Technique 14: Bold assertion. Peterson expresses no humility, or even doubt that he understands what he is talking about absolutely perfectly, even if he does not expound the thought he is supposed to be criticising. I presume if he were to mention that Foucault and Derrida can be difficult thinkers, this would be considered a fault in them, and further evidence they had nothing to say, presumably like Kant and other difficult thinkers have nothing to say. He cannot admit difficulty, because he aims at intellectual authority and, perhaps, admitting difficulty might suggest he is not superior. Personally, I prefer clear thinkers, but that does not mean I understand all difficult thinkers easily or completely. As I said, I’m not sure I always follow Peterson’s thinking, and I know he is more complex than is coming over in this lecture, but we are dealing with this lecture (which appears to be an excerpt from a longer lecture), and whether or not it is typical we can still learn from it.
Conclusion
His main message to his audience seems to be that “you guys already know Foucault is rubbish, I’m just about to confirm that for you.” He appears to perform a process of letting his audience think they are thinking, rather than encourage them to engage in actual thinking or discussion with other people who might disagree with them. Indeed, he appears to be saying, “such discussion is absolutely fruitless; stay here with me in our superiority and you will understand.” He creates the conditions of self-satisfaction and refusal to engage with others, other than through name-calling and dismissal. This is a form of silencing those put into the out-group category.

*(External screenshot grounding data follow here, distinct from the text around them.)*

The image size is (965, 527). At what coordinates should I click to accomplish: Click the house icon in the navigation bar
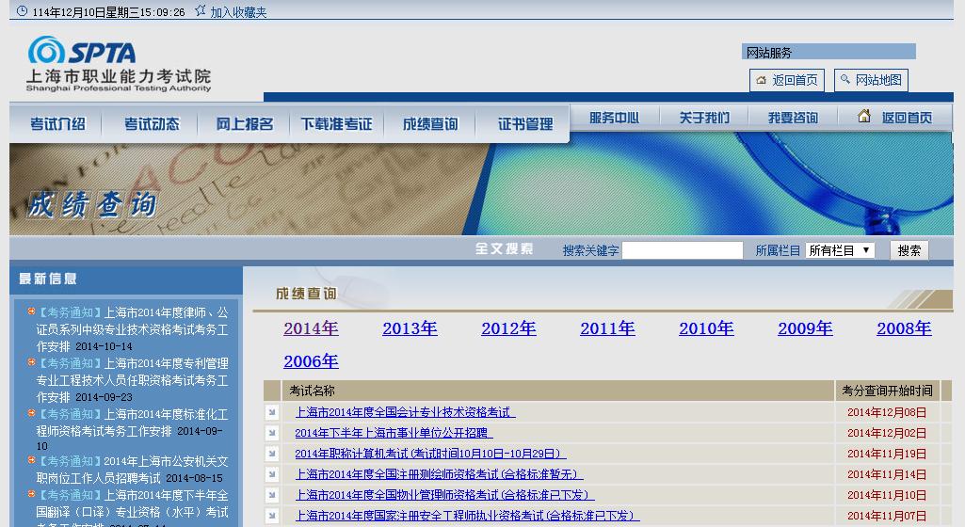864,117
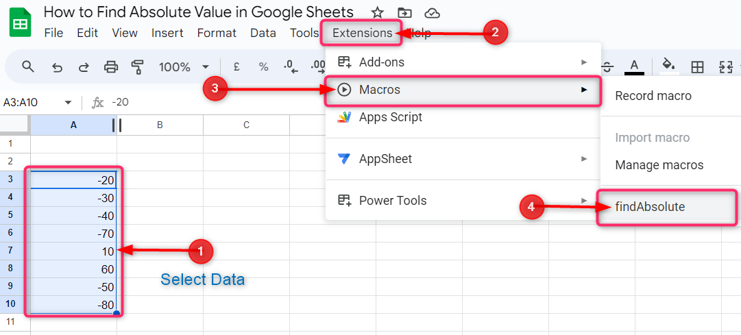Star this document
This screenshot has height=335, width=741.
[377, 12]
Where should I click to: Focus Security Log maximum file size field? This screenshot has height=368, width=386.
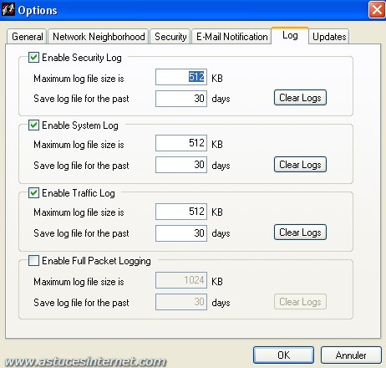pyautogui.click(x=181, y=77)
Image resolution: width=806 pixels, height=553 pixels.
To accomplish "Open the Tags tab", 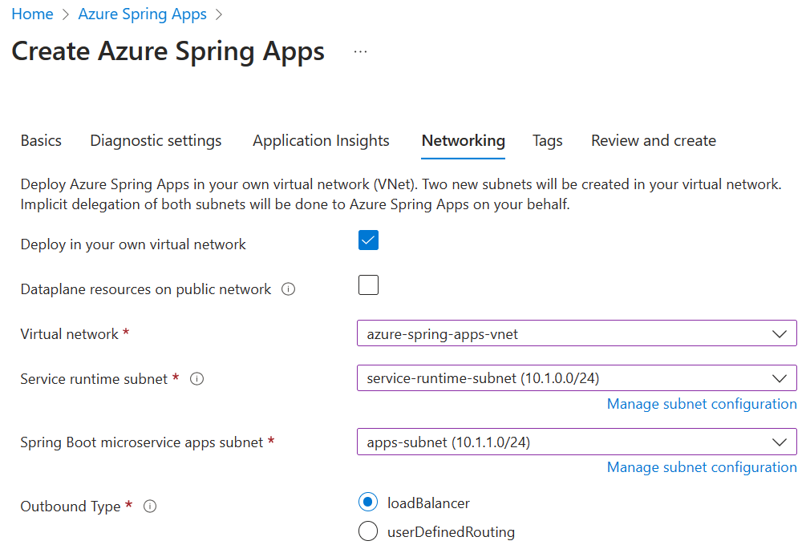I will click(547, 140).
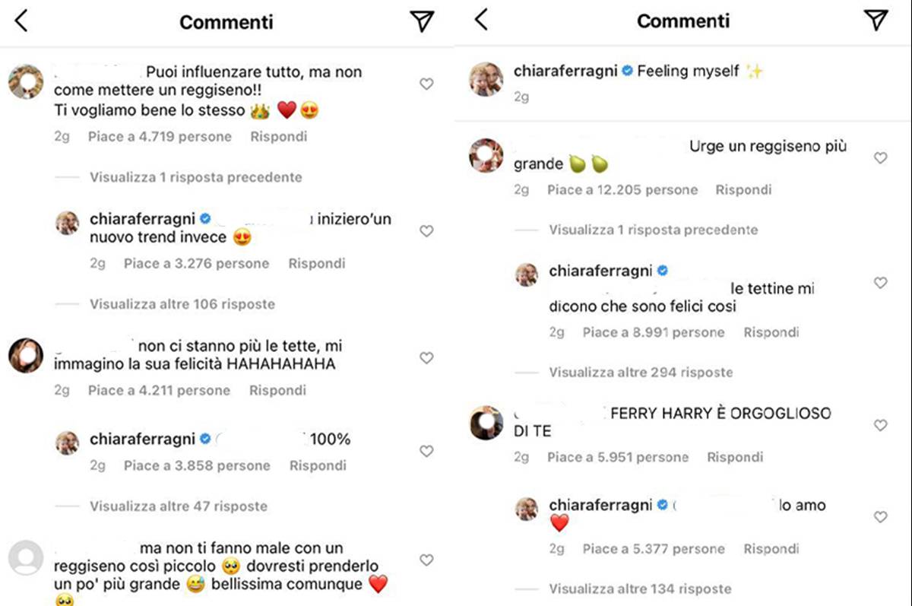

I suspect that the out-group is unbounded, there are no limits as to what can be placed there and messed together, while the in-group is pretty demarcated and cut off from the real world. One problem with this, is that all groups have interactions and permeations with their outgroups, and even with processes and things that are not recognized as in or out group. As a result, attempts to limit the cross-over, and make firm categories, are basically destructive of our ability to perceive reality. This is not a good habit to acquire.
If this analysis is correct, then Peterson appears to mesh well with the normal processes and techniques of right wing media and debate.